WRITTEN TASK
Output verbatim the lines of the entries below that begin at the line containing "Task: Click the pin icon in TK kho header" and end after the line containing "tap(263, 583)".

DATA SECTION
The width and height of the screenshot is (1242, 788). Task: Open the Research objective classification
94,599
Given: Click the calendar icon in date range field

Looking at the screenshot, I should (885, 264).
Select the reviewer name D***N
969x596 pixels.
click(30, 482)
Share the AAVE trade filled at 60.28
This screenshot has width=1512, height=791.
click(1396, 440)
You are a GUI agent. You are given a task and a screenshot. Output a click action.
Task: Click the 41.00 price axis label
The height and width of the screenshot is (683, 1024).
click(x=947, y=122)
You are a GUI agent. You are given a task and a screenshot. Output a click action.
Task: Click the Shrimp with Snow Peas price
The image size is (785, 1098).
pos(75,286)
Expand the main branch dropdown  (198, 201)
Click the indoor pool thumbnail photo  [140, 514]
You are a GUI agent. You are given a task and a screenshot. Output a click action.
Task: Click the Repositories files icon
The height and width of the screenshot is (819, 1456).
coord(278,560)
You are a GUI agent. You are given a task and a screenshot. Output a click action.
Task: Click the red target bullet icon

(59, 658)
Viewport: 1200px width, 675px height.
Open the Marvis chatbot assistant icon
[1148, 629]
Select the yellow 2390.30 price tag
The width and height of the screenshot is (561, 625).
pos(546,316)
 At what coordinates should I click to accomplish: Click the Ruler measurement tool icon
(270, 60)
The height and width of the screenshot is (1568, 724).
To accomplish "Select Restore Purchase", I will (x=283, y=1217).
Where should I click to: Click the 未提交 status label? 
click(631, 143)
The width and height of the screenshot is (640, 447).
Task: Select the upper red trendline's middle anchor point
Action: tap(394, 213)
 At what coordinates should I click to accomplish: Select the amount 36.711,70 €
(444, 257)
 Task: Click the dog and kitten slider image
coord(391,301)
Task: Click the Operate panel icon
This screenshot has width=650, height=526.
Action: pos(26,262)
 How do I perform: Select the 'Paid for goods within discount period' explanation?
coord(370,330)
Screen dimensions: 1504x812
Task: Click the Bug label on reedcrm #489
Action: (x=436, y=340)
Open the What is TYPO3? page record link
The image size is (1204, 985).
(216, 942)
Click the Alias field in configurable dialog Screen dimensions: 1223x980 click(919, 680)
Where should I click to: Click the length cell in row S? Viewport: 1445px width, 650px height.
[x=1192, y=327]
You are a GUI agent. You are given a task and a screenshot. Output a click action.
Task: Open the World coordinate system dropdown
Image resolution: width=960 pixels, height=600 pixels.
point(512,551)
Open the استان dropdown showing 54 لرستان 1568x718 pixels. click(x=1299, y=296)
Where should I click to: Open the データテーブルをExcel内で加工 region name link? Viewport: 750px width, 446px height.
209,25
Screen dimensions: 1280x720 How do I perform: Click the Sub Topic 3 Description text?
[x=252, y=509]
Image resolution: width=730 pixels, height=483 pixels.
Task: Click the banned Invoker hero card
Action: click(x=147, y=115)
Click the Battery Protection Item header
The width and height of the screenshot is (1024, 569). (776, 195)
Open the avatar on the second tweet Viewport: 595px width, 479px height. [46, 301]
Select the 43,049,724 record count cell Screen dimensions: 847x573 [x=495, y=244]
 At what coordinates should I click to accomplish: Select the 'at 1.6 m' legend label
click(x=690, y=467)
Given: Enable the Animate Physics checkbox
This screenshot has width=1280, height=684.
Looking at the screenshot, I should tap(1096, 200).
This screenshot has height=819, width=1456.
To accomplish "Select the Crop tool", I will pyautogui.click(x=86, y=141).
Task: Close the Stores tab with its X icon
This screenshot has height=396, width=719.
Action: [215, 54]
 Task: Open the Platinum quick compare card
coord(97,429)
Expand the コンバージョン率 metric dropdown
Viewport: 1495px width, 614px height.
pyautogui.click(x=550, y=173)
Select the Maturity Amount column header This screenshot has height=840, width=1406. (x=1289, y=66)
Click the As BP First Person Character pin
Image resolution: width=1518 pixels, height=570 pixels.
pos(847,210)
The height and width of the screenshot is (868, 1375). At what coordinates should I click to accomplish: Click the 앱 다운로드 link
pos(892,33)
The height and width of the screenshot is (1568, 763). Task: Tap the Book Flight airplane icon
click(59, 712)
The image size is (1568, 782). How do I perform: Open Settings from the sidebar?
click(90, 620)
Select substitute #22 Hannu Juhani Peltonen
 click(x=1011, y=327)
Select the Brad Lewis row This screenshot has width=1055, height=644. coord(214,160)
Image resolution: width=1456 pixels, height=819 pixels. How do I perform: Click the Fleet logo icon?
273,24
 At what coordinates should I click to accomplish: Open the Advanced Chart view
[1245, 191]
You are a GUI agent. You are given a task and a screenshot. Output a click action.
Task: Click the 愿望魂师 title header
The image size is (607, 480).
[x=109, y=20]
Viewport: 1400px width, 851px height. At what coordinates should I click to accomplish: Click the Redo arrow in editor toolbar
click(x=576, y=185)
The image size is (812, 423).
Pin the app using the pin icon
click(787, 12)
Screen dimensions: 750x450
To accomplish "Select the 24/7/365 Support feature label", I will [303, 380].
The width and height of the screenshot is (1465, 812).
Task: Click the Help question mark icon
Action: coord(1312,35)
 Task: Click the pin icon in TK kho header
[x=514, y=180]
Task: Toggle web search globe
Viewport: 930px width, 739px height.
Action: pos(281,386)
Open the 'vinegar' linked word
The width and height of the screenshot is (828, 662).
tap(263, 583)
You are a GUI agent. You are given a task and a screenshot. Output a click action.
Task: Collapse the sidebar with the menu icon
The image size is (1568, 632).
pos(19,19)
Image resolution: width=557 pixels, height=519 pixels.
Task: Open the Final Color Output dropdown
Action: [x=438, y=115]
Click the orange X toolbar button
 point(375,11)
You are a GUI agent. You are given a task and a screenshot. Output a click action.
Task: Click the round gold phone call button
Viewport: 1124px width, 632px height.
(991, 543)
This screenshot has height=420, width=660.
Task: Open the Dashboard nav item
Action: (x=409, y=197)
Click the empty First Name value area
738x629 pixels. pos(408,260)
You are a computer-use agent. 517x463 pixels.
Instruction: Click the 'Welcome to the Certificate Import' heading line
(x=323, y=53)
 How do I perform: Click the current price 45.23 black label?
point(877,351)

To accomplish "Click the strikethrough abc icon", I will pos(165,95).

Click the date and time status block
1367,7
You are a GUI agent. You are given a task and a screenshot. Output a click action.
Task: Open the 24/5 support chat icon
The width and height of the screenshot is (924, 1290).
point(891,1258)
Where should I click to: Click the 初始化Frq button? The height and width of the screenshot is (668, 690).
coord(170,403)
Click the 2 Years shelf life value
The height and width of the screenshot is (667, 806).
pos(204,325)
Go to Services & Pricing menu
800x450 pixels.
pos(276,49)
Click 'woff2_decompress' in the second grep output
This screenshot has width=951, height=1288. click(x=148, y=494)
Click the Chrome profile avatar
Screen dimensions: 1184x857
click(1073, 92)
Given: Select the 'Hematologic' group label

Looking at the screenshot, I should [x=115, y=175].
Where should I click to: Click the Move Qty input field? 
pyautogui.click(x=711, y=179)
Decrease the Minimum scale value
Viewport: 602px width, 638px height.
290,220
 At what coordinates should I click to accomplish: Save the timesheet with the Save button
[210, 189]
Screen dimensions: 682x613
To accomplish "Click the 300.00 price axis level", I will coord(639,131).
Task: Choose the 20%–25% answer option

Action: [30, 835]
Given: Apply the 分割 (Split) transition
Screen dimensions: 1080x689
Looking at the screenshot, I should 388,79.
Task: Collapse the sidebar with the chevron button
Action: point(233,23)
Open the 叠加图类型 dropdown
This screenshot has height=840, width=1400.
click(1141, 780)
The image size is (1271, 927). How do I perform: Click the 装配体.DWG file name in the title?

WRITTEN RESPONSE
 Task: Click the pin icon in TK kho header
[x=514, y=180]
Task: Toggle web search globe
Viewport: 930px width, 739px height.
Action: pos(281,386)
Open the 'vinegar' linked word
The width and height of the screenshot is (828, 662).
tap(263, 583)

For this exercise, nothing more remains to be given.